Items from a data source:

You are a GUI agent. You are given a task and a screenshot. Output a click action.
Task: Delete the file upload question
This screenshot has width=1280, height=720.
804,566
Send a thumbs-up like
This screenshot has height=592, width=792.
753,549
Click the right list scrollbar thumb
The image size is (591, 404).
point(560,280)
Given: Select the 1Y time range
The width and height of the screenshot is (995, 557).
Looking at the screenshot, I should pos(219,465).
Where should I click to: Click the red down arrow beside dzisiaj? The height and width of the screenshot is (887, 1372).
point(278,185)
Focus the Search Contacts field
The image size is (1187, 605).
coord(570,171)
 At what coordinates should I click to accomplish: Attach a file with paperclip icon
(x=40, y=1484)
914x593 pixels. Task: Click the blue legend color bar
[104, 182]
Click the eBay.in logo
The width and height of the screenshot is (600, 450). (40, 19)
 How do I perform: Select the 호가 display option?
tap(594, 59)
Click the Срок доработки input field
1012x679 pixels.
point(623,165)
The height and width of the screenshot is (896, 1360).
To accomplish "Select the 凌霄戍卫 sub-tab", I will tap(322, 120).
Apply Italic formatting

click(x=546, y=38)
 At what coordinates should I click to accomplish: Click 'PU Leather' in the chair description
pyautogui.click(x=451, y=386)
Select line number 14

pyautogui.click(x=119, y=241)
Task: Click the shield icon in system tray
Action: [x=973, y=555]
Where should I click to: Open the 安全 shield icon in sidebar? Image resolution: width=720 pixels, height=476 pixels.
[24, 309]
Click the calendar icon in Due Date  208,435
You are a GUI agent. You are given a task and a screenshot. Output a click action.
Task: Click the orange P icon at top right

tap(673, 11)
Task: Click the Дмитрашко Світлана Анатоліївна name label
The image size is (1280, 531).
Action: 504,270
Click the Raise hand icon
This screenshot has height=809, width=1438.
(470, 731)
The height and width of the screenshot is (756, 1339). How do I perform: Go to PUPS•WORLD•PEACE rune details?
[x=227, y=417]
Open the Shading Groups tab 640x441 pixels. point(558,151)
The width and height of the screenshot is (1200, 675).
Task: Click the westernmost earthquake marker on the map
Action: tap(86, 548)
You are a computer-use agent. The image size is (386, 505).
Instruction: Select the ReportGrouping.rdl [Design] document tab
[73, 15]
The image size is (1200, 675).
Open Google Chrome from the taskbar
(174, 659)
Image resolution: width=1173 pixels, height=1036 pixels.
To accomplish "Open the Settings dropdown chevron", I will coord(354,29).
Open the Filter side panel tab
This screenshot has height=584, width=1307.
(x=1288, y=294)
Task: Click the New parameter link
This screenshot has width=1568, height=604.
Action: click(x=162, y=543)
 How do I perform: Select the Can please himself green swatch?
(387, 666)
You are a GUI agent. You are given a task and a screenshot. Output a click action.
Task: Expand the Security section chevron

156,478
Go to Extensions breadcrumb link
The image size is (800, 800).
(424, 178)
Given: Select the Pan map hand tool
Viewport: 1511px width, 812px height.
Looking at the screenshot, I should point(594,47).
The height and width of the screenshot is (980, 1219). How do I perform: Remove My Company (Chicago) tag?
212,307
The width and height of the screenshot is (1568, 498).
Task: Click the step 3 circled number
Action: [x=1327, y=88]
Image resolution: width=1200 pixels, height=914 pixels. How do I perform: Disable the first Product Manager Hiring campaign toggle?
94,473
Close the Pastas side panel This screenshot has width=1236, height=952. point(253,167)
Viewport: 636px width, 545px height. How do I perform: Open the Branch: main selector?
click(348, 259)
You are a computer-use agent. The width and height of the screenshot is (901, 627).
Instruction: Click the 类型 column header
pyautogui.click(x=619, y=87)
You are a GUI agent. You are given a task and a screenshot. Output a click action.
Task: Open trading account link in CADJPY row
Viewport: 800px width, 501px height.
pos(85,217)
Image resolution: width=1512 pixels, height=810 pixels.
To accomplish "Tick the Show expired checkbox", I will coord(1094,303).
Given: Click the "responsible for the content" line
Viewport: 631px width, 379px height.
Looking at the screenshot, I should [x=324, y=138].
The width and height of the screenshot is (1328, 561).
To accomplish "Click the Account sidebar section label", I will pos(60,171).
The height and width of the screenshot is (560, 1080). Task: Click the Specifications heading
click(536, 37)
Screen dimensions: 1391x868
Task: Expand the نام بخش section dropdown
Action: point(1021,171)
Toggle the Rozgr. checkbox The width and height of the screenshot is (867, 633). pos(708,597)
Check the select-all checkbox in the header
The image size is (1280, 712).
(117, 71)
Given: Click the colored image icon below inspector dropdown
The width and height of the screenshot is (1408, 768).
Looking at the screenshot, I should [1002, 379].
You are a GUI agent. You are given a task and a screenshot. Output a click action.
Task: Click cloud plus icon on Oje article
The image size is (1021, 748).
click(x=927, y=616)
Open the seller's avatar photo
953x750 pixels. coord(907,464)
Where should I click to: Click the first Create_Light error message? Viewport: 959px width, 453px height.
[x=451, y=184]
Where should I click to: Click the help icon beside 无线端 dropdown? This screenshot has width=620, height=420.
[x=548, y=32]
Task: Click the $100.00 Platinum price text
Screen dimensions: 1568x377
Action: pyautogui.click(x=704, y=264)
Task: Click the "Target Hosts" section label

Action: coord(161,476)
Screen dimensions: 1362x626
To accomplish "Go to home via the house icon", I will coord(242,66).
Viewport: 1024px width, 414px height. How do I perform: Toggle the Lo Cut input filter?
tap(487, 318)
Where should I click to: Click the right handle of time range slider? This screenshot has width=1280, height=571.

Exercise brief: The last part of the records is the answer, beginning at the line that holds "The image size is (1021, 748)." and including the final line, repeated exactly.

Worked solution:
The image size is (1021, 748).
click(x=927, y=616)
Open the seller's avatar photo
953x750 pixels. coord(907,464)
Where should I click to: Click the first Create_Light error message? Viewport: 959px width, 453px height.
[x=451, y=184]
Where should I click to: Click the help icon beside 无线端 dropdown? This screenshot has width=620, height=420.
[x=548, y=32]
Task: Click the $100.00 Platinum price text
Screen dimensions: 1568x377
Action: pyautogui.click(x=704, y=264)
Task: Click the "Target Hosts" section label

Action: coord(161,476)
Screen dimensions: 1362x626
To accomplish "Go to home via the house icon", I will coord(242,66).
Viewport: 1024px width, 414px height. How do I perform: Toggle the Lo Cut input filter?
tap(487, 318)
Where should I click to: Click the right handle of time range slider? This screenshot has width=1280, height=571.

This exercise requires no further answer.